Desde el frente de batalla, y sobre la película Milk…
Vaya fin de semana. Vaya vulnerabilidad. Y qué sorpresas te da Dios en medio de las luchas. Hace unos meses titulaba uno de mis catárticos mensajes cuando duele la lucha, y otra vez sentí ese dolorcillo que a uno le gusta evitar. Todo comenzó el sábado por la noche. A uno de los ancianos de la iglesia se le ocurrió la brillante idea de ir a ver el film Milk. Ahora bien, este film es un film épico de los derechos homosexuales, no solamente en USA sino en el mundo. Es un film sesgado, à la Van Sant. Es el producto de la imaginación de un homosexual y de su concepción de lo que es el mensaje cristiano. Pocas veces en un film se ha visto esta confrontación tan clara entre la moral cristiana (descreditada por el sesgo de Van Sant) y la liberalidad homosexual (ensalzada por Van Sant). Si hubiera sido un film objetivo, hasta hubiera salido con un mejor sentimiento. Pero el film no era objetivo, sino subjetivo, completamente sesgado pro-gay y anti-cristiano.

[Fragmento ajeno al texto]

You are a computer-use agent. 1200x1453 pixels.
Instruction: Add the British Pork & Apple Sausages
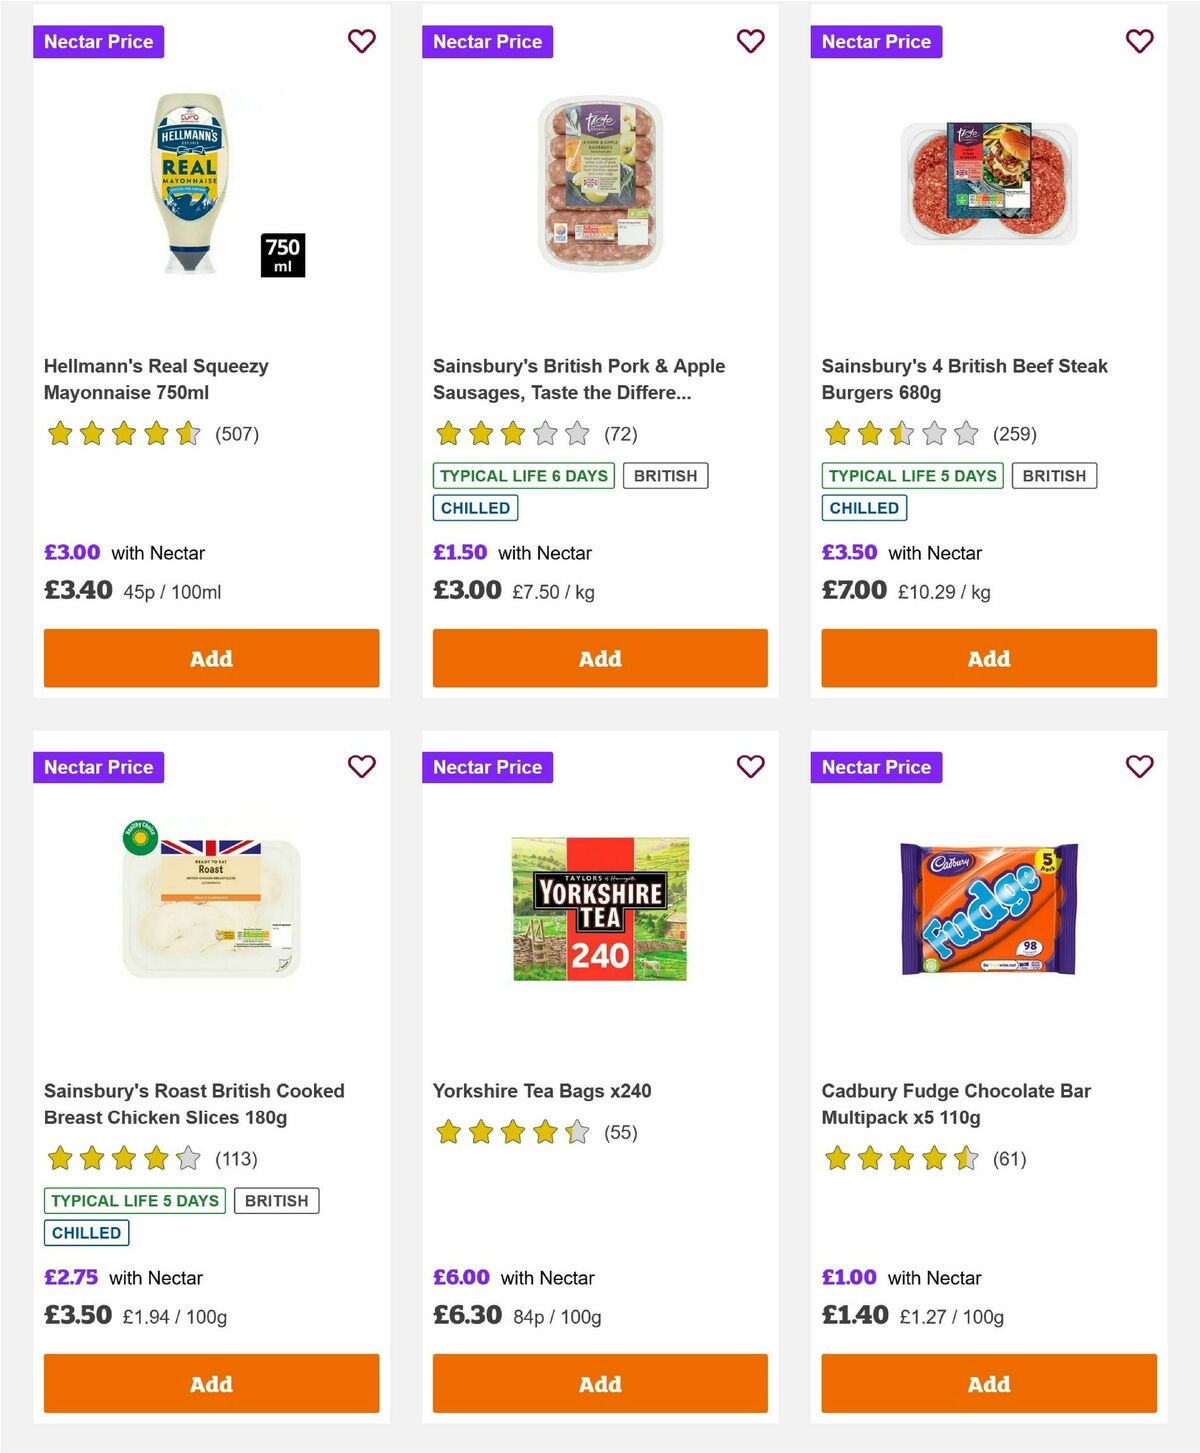pyautogui.click(x=599, y=658)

Evidentemente, tal film estaba lleno de escenas homoeróticas y casi rayando en pornografía. Honestamente tuve que tomar la decisión de permanecer en la sala como muestra de ‘apertura de mente’. El mensaje del film era hastiador, la misma historia, todos los clichés del movimiento gay, creo que no hubo una sola excepción. NADA NUEVO. Llega al punto que ya disgusta, probablemente porque un plato lleno de sesgo y fantasía deja un mal sabor, las cosas se ven mejor de lo que saben. Este tipo de films lo pongo junto con la parafernalia de films que cansan, saturan, aburren, sobrepasan.

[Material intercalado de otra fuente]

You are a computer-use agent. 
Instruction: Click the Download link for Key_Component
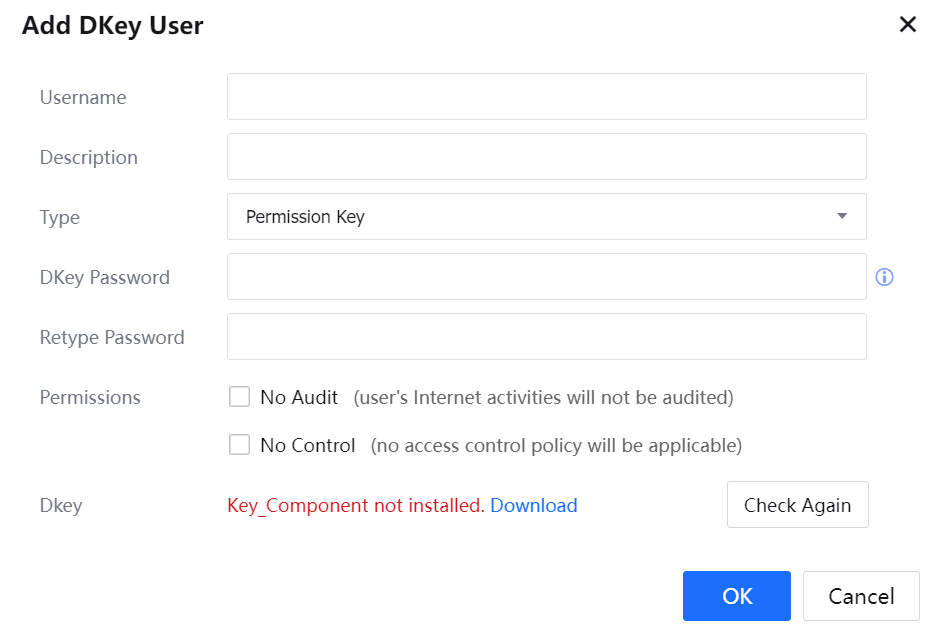(x=533, y=505)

El asunto es que como siempre, el film este te hace ver con tus ojos “lo bella que es la vida gay”, sin ocultar sin embargo sus realidades. Y asusta. Porque el público se queda con la imagen romántica de dos personas que se “aman” (acaso no es su pregunta constante: ¿que hay de malo en que dos personas se amen?), y hacen a un lado los detallitos del film, como que el amante murió de ‘complicaciones’ del SIDA, suicidios y temas similares. En una sociedad que no cree mas en el matrimonio monogámico (entre un hombre y una mujer), cuando Milk menciona que solamente ha tenido “cuatro” parejas estables, entra dentro del promedio. Mensaje absurdo, sin embargo eficiente: no hay diferencia ‘en promedio’ en los compañeros sexuales de homos y no-homos. Claro que no se mencionan las aventuras de una noche, ni los centenares de hombres que se prueban en los cuartos oscuros, en los bares, en los parques y demás lugares de cita.

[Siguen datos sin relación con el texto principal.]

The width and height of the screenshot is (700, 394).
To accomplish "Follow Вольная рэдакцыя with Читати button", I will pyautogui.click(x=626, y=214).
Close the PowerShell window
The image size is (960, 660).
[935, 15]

Francamente, una imagen romántica pero poco veraz. En cierto momento me abstraí totalmente del film, y comencé a ver toda la secuencia de mentira, y me hizo pensar en el Salmo 14 “Dice el impío en su corazón: no hay Dios” (Salmo 10; Samo 36). Realmente es la esperanza del impío que no haya Dios, y el film de Van Sant lo demuestra abiertamente. Quiere mostrar que ellos han vencido al vencer en elecciones y recibir el apoyo popular para sus demandas. Es una victoria exhu
berante pero irreal.
Igual, cuando se ven las escenas románticas a uno le queda el retrogusto y francamente la pregunta ¿por qué yo no puedo? y te tienta la parafernalia de que justicia es “igual a”, libertad es “hacer lo que me da la gana”… Y volví a mis sentidos. El amor que busco es de dar y no solamente de tomar algo de la otra persona.
Ayer en el museo, me pasé dos horas flirteando con un chico. No hablamos, no era necesario. Pero nuestras miradas se cruzaron demasiadas veces y con demasiada intensidad para ser simple coincidencia. No cruzamos palabra alguna. Y desgraciadamente me sentí atraído, y confundido. Avanzamos juntos a lo largo, algo y ancho del museo. Al final, tuve la elección de acercarme, hablarle, tomar su fono, y quedar para otro momento. El esperó. Y como en otra ocasión, por pura gracia, tomé la decisión de no hacerlo y no dar lugar a las imaginaciones de mi carne y mi corazón. Se fue. Dio un leve giro de cabeza.
Fue de nuevo una victoria, de huir de mis pasiones juveniles. Pero en algún profundo lugar, tuve un dolorcillo. Era como morir un poco. Al mismo tiempo, había una paz y un asombro por no haber actuado, que me dio el gustito de decir: esto apunta a restauración y a resurrección.